FCA Worried Over Binance’s Partnership with Eqonex & Paysafe
Binance joins forces with Eqonex but the FCA in the UK is worried about this partnership and Binance’s high risk and complex investments.
Binance has been criticized for its partnership with Nasdaq-listed crypto firm Eqonex by the Financial Conduct Authority in the United Kingdom (FCA), a popular financial regulatory body.
Binance is providing the loan through the newly launched payment technology firm Bifinity, announced on Monday. This deal appears to give Binance ownership of Eqonex through a convertible loan of $36 million.
Eqonex Limited is the parent company of Digivault Limited, one of the cryptocurrency businesses registered by the FCA under the Money Laundering Regulations. According to the FCA, individuals and entities that are part of the Binance Group may have become beneficial owners of Digivault following the deal’s transaction.
The FCA admitted that it did not have powers to assess the propriety and fitness of the new beneficial owners or the change in control before the transaction was completed. However, the regulator stated that: “it can take steps to suspend or cancel the registration of a crypto-asset business if it is not satisfied the firm or its beneficial owner is fit and proper.”
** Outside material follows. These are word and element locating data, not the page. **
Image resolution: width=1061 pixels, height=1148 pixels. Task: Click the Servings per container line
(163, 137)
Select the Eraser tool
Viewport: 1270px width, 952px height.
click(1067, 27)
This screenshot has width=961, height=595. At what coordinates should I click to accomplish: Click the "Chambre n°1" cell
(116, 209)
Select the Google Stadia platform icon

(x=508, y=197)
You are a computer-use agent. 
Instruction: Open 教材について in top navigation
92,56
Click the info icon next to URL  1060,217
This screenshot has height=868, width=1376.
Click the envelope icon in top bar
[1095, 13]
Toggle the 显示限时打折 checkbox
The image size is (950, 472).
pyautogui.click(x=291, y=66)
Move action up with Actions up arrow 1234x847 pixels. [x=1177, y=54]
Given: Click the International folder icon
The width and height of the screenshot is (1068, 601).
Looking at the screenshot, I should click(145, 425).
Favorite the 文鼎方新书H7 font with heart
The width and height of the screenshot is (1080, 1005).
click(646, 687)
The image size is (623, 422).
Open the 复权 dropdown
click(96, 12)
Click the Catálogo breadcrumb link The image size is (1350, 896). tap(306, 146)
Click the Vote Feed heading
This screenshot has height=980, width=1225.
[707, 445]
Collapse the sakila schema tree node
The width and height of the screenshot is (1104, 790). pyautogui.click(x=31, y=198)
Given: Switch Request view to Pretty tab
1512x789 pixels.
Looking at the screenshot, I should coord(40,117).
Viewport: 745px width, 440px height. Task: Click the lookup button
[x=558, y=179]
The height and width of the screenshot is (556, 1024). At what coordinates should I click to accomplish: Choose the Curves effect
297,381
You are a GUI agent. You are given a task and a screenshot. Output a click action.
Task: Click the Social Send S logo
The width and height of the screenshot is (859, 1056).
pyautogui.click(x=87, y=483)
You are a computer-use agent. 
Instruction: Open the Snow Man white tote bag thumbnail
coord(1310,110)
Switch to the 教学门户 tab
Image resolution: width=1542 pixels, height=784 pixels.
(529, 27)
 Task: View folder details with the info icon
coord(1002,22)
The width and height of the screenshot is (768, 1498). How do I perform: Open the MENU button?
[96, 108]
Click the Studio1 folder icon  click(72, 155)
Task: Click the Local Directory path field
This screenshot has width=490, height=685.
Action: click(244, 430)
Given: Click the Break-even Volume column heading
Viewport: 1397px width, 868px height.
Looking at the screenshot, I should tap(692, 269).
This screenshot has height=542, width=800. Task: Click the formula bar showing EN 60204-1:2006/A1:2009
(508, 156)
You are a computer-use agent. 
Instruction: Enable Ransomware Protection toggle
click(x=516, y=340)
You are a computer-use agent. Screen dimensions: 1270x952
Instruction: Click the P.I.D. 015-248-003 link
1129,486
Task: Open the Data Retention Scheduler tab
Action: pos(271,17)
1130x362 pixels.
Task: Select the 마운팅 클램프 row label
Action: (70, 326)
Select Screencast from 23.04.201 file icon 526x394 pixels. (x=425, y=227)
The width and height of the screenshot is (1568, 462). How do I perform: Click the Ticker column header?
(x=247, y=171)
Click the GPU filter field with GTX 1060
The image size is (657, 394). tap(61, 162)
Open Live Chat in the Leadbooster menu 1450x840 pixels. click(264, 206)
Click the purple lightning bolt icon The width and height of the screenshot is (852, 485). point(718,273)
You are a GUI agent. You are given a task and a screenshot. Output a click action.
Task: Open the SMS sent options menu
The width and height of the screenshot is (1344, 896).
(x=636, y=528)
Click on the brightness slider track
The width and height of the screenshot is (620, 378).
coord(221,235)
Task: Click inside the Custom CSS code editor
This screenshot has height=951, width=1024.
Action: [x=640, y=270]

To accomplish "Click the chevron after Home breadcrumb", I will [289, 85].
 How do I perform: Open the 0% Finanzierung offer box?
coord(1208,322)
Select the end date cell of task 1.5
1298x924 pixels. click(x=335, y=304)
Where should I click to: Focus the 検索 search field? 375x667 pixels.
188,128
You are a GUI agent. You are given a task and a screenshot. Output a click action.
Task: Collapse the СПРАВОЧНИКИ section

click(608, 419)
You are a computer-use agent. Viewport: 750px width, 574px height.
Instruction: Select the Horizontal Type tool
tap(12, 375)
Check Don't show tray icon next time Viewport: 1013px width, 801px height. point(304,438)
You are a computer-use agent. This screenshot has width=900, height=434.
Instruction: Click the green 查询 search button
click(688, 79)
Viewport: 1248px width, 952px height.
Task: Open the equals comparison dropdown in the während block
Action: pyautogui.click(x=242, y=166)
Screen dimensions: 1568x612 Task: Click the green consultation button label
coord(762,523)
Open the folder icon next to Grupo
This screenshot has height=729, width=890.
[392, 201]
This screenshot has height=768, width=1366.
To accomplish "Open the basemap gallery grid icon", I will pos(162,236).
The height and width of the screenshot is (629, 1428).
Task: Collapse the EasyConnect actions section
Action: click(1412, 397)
The watchdog further mentioned that “it has powers to suspend or cancel a firm’s crypto-asset registration on several grounds, including where a firm has not complied with obligations under the Money Laundering Regulations.”
FCA Regulator Worried About Binance
Last month the agency also expressed concerns over a partnership deal between Binance and UK payments firm Paysafe that gave Binance access to a key UK payment network. The FCA admitted that its concerns about Binance remain. However, the regulator said that it had limited powers to object to the arrangement with Paysafe, despite its concerns about Binance offering high-risk and complex investments to consumers.
In June, the FCA ordered Binance to halt all UK regulated activity over worries about weak consumer protections amid a wider crackdown on the crypto industry’s potential role in money laundering and fraud.